What are the best ways to save the data for my data science project?-CodePudding

What are the best ways to save the data for my data science project.

**EDIT: The main problem/question I am facing. Can I store the data in a single table?

I presume no as they have different table structure for each and every student. Also, I need to enumerate no of exam they have taken, results they got so as for matches.**

Data source 1 (Currently stored as a list of strings) I am collecting this data from a large csv file of student details.

Student X
Age, 35
Home, Agrentina
Height, 134

Student Y
Age, 34
Home, Brazil
Height, 134

Student Z
Age, 24
Home, India
Height, 134

##Study stats

Student X
Exam,Marks,Comment,
English, 120, Good writing, 
Math, 159, Excelent,
Geology, 105, need better,


Student z
Exam,Marks,Comment,
Physics, 10, bad writing, 
Math, 159, Excelent,
exercise, 145, need better,

Game stats

Batting data

Student X
Match no,Run,Dismisal,
Match 13, 120, Bowled, 
Match 22, 19, stamping,
Match 31, 15, Bowled,

Student Y
Match no,Run,Dismisal,
Match 56, 60, stamping, 
Match 65, 19, stamping,
Match 29, 15, Bowled,

Bowling data

Student X
Match no,Ball, Run rate, Type of Bowling, Description,
Match 43, 120, 7.5,Fast, Boweld fast; Pace High; Yorker; 
Match 42, 19, 48.5,Spin, Bowled off break; Yorker; 
Match 41, 15, 38.5,Fast, Yorker; Bowled slow;


Student Z
Bowling
Match no,Ball, Run rate, Type of Bowling, Description,
Match 51, 60, 9.4, Fast, Boweld fast; Pace High; Yorker; 
Match 40, 48, 92.2, Fast, Yorker; Bowled slow;

Description are long text (200 word) I need those later.

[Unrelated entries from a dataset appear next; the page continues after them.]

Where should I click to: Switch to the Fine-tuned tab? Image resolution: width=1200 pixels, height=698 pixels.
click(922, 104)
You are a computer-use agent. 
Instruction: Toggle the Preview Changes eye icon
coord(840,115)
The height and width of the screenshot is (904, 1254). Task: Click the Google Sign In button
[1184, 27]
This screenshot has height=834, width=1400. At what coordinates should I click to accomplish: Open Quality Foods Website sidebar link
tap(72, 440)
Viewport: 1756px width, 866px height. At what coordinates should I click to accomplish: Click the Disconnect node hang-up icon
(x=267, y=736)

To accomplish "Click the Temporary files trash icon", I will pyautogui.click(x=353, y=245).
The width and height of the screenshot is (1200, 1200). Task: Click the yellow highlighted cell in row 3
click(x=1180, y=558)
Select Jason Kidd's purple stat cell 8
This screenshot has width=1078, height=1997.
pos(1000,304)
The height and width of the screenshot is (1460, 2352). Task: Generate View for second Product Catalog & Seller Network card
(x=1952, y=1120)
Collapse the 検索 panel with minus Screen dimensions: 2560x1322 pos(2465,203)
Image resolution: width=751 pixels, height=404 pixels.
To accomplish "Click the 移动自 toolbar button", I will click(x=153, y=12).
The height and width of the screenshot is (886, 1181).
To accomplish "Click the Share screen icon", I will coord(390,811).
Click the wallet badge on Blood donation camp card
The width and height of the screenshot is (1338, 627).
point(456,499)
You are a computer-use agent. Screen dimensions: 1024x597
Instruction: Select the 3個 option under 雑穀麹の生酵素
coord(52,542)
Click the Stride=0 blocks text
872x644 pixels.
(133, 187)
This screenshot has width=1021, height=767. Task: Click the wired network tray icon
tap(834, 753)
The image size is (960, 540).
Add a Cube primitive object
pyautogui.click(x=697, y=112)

PDF files and picture files ( Have node with the files yet,)

Student X

Paper 1, file 1242
Picture 45, file 14950


Student Y

Paper 145, file 14893
Picture 45049, file 2048

Now the problems I am currently getting the data from respective csvs for each specific student and concatenating them into one and saving a csv of each student,

Okay my current code is

import pandas as pd



students= [Student X,Student Y,Student Z]
df1 = pd.read_csv('Student_stat.csv', encoding='unicode_escape', low_memory=False)
df2 = pd.read_csv('Student_Matches.csv', encoding='unicode_escape', low_memory=False)
for student in students:
    df3 = df1.loc[df1['Name'].str.contains(student)]
df4 = pd.read_csv('Student_Exams.csv', encoding='unicode_escape', low_memory=False)
for student in students:
    df5 = df1.loc[df1['Name'].str.contains(student)]
df_dataname = pd.concat([df1.df3,df5])

As you can understand which creating problem with table headers.

How can I save the data so that they are easily callable.

CodePudding user response：

You can use the pandas, the pandas have the to_parquet, you can use it.

This is the documentation https://pandas.pydata.org/pandas-docs/version/1.1/reference/api/pandas.DataFrame.to_parquet.html

CodePudding user response：

you can make use of the pandas pd.DataFrame.to_pickle() method.

This will save your data in a pickle file, which can be easily read into a dataframe with pandas.read_pickle(filepath_or_buffer)

import pandas as pd
from pandas.testing import assert_frame_equal

df = pd.DataFrame({'Day': [1,2,3,4,5,6,7], 'Temp':[10,12,14,16,18,19,20]})
df.to_pickle('MyPickle.pkl')
df2 = pd.read_pickle('MyPickle.pkl')

assert_frame_equal(df, df2)

CodePudding user response：

the best way is dictionary base